The overall morphology and extent of spreading of cells adherent to gels were not altered with increases in the E of the gels from 20 (a) to 60 (b) and 110 (c) kPa. Membranes were stained with octadecyl rhodamine B chloride to visualize cells. In contrast, formation of focal adhesions, as visualized with immunofluorescence localization of vinculin, was enhanced when E was increased from 20 (d) to 110 (e) kPa.

Fig. 5.

A number of cellular activities, including proliferation, apoptosis, and differentiation, were regulated by the E of the gels. Raising E led to more rapid cell growth, as measured with the increase in cell number over time (a), and the level of [³H]thymidine incorporation (b).

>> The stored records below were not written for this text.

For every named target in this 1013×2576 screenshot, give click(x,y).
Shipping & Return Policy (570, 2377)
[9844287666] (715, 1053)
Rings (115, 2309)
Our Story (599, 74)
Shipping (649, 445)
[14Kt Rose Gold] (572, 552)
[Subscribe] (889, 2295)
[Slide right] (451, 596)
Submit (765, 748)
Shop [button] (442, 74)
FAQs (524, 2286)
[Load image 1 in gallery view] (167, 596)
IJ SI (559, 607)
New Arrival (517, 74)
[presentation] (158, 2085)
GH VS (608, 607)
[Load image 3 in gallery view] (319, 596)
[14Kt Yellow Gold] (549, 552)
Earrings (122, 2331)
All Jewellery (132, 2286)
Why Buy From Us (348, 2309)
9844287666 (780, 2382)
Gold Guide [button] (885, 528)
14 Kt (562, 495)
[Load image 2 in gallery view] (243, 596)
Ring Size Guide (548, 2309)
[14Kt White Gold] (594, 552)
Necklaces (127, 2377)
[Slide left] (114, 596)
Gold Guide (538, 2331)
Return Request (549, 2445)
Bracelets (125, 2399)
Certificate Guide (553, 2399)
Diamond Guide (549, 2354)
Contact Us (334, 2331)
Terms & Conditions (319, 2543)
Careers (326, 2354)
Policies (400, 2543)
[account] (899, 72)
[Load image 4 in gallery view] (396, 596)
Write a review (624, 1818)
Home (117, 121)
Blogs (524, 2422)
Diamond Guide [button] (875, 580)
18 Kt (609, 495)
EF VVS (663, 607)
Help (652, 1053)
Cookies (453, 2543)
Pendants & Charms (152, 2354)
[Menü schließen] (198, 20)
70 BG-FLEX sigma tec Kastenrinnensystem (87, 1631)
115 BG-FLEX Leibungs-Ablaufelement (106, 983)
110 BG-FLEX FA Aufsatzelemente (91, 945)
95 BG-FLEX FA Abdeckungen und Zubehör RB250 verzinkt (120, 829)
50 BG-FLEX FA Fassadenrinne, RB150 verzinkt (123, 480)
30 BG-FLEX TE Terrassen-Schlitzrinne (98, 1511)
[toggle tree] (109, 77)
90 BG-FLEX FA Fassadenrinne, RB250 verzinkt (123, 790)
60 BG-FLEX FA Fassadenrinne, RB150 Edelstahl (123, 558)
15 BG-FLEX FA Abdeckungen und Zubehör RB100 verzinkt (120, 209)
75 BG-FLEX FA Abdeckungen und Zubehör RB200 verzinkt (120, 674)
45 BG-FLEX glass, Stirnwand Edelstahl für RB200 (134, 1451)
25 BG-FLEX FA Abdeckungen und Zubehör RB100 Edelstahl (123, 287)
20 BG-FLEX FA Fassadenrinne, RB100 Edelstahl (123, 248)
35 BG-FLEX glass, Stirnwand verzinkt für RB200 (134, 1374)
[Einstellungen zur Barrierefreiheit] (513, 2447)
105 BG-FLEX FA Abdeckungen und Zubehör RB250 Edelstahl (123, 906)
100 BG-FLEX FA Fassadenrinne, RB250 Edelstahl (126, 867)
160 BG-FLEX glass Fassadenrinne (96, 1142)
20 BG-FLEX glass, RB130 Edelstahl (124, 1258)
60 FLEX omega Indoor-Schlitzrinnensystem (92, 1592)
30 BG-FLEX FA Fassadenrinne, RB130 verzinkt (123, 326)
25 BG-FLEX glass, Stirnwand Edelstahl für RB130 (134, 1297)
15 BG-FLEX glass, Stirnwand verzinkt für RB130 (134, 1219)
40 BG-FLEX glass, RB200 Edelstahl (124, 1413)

In a, filled circles, open circles, and filled squares represent E of 20, 60, and 110 kPa, respectively. (c) A larger fraction of cells cultured on the soft gel (E ≈ 20 kPa) were apoptotic, as indicated by the positive staining of annexin on the membrane of unpermeabilized cells. (d) Increasing E to 110 kPa led to a reduction in the fraction of apoptotic cells. The apoptosis assay was performed after 5 days in culture, and the green immunofluorescent staining of cell membranes results from the presence of annexin on the exterior surface of cell membranes during the early stages of apoptosis. In contrast, cell differentiation was enhanced with decreases in E, as measured with the level of osteocalcin secretion from the cells (e) and mineralization of these cultures (f). In a, b (days 5 and 7), e, and f, the values for cells on the gels of 60 and 110 kPa were statistically different (P < 0.05), as compared to values for cells on the softest gels; in e and f, the values for cells on the stiffest gels were also statistically different (P < 0.05), as compared to cells on the intermediate stiffness gels.